En fin de compte, grâce à Armando Manzanero et Luis Demetrio, qui ont tous deux revisité la quasi-totalité du répertoire du boléro, “c’est devenu tellement la mode que tout le monde connaît le répertoire - toutes les nouvelles générations”, ajoute Lopez. Et c’est cet amour pour le boléro qui a poussé le saxophoniste à proposer à Alain Pérez, le grand chanteur et bassiste né dans le pays à l’origine de ce genre, de collaborer.
Les autres musiciens qui ont participé à l’enregistrement de “No Way Back” sont Horacio “El Negro” Hernández à la batterie, Rafael Paseiro à la basse électrique, Carlos Miyares au saxophone, Yuya Rodriguez aux percussions ainsi que Miguel Angel García “El Wiwi” au piano.

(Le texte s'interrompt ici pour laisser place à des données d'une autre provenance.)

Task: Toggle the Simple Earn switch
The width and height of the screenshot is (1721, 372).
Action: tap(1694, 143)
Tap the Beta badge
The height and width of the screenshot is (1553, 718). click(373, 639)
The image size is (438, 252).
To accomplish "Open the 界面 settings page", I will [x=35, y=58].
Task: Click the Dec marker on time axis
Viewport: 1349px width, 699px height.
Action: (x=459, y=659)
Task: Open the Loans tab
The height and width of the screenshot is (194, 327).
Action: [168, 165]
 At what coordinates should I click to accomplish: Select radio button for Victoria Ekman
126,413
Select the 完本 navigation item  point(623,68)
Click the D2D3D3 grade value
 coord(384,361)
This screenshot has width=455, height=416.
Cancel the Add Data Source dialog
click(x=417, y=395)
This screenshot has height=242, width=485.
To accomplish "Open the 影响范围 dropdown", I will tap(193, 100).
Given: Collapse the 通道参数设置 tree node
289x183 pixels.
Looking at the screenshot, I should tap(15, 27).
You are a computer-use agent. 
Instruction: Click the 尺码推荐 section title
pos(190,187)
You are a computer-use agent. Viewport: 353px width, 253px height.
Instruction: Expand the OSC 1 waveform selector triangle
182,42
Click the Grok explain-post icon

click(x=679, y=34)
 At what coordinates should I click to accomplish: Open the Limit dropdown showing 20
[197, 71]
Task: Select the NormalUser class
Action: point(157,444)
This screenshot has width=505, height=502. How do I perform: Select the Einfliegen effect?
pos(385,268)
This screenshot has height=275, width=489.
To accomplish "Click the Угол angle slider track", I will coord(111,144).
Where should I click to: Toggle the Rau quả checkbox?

Lopez a composé trois des huit morceaux de l’album. L’une de ces compositions, “Paris Song”, est un hommage aux quatre années parisiennes du saxophoniste. “Ça reste une partie importante de mon parcours,” explique Lopez. En effet, Paris est la première ville du continent européen où Lopez, tout comme tant de musiciens de jazz venus des Etats-Unis, a fait ses preuves. Paris, longtemps la capitale du jazz en Europe, à l’image de New York ou de La Nouvelle Orléans aux Etats-Unis, a accueilli des grands noms américains, tels que Nina Simone, Joséphine Baker ou Thelonious Monk.
Une autre composition de l’album, “Jacaranda”, est inspirée du célèbre quartier Coyoacan, de la capitale mexicaine, où a vécu Frida Khalo. La fleur la “jacaranda” y est très présente au printemps.
La troisième composition originale, “A Trip One Way”, est remplie de fortes influences mexicaines, comme par exemple le “huapango”. Il s’agit d’un morceau mexicain, d’une fusion, mais “joué à la cubaine”, explique Lopez. C’est une “fusion d’un rythme mexicain mais interprété par des musiciens cubains.”
Lopez a également décidé de rendre hommage au très grand musicien mexicain Juan Gabriel avec le célèbre morceau intitulé “Te Siguo Amando”, qui signifie “Je t’aime encore”. “Cette chanson est très représentative de notre culture,” explique Lopez, qui a ajouté sa touche “latin jazz” au morceau. C’est aussi par son arrivée à la Havane, pour l’enregistrement de son nouvel album, que la chanson éponyme de l’album a été inspirée. “C'était la période Covid, donc il fallait faire une quarantaine,” explique Lopez. “Tu ne pouvais pas sortir.” C’était le 11 juillet 2021.
Mais Lopez a malgré tout pris le risque d’enregistrer l’album, et cet enregistrement s’est produit au studio d’enregistrement l’Abdala, à La Havane. C’est à l’Abdala qu’ont été enregistrés de grands artistes tels que Chucho Valdes, Ruben Blades, Havana de Primera, Los Van Van ou encore Alain Perez. Le studio fut créé par Silvio Rodriguez durant la présidence de Fidel Castro. Peut-être que ce lieu mythique a contribué à la création d’un album qui rend hommage au genre du boléro, et met en valeur le parcours d’un artiste de la diaspora mexicaine.